Citing Paul Graham, Peterson states that founders should disregard the justifications VCs give for passing on a deal. The probability that the VC is being truthful, multiplied by the probability that their reasoning is correct, is so low that the feedback contains almost no signal.
Ryan Peterson suggests a powerful investment thesis is backing second-time founders who feel they were wronged in their previous venture. This sense of revenge fuels an intense, almost patriotic drive to succeed, making them a compelling bet.
Founders should avoid sharing a standard set of metrics during fundraising. This preserves flexibility, allowing them to highlight whichever metric looks best at that moment, rather than being committed to a single indicator that may stall and kill the deal.
VCs' herd mentality stems from a need for job security. To avoid looking foolish to their own partners, they often vet deals with competing VCs first. This cross-firm consensus-building is a defensive mechanism to avoid being fired for a 'stupid' deal.
The primary threat for companies dependent on frontier AI models isn't the expense. It's the scenario where providers like OpenAI decide their compute is more valuable for training AGI and abruptly cut off customer access, crippling dependent businesses overnight.

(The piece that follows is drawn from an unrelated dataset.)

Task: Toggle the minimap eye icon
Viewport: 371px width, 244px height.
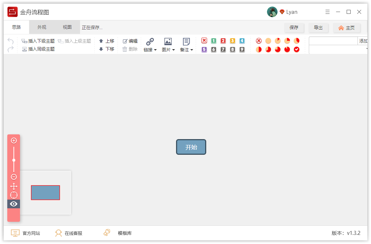Action: 13,204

To validate a startup's rapid growth, legendary YC founder Paul Graham advises asking two questions. First, is the growth based on an unsustainable hack? Second, is the total addressable market large enough to support continued exponential growth?

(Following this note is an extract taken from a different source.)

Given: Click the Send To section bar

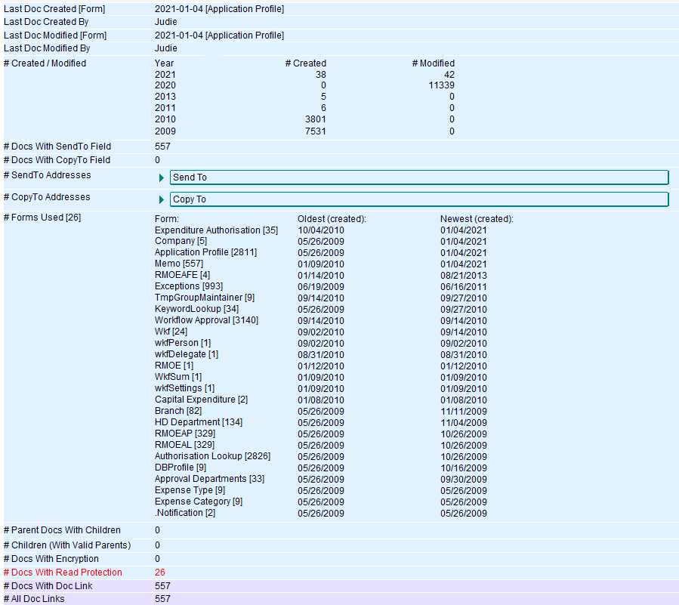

Ryan Peterson argues that productive work from home is a fantasy, especially for parents with young children. He believes the extended remote work period during COVID damaged his company's culture and now mandates a five-day in-office week.
The ultimate economic impact of remote work isn't enabling high-paid US employees to ski during the day. It's empowering companies to hire highly intelligent, lower-cost talent globally, creating a massive labor arbitrage opportunity that will reshape hiring.
Tech companies can now build internal software replacements faster than ever using AI. This creates leverage to approach SaaS vendors with a credible threat to build it themselves, which Peterson believes can secure significant (e.g., 20%) price reductions.
The VC ecosystem is a powerful rumor mill. Peterson recounts how after telling one fund he was pursuing other options, three other VCs he was in talks with called him within an hour, having already heard through backchannels that he'd supposedly 'picked a lead.'
After botching a fundraise by shopping a term sheet, Flexport's founder received a much lower offer. He confessed to his existing investor, Peter Thiel, who then offered a higher valuation than the new low offer, demonstrating steadfast support for a founder in a moment of weakness.
During Flexport's one-hour meeting to raise $1 billion from SoftBank, founder Masayoshi Son conducted due diligence in real-time. He had his team call executives at major companies like Foxconn on the spot to get their opinion on the business while the founder waited.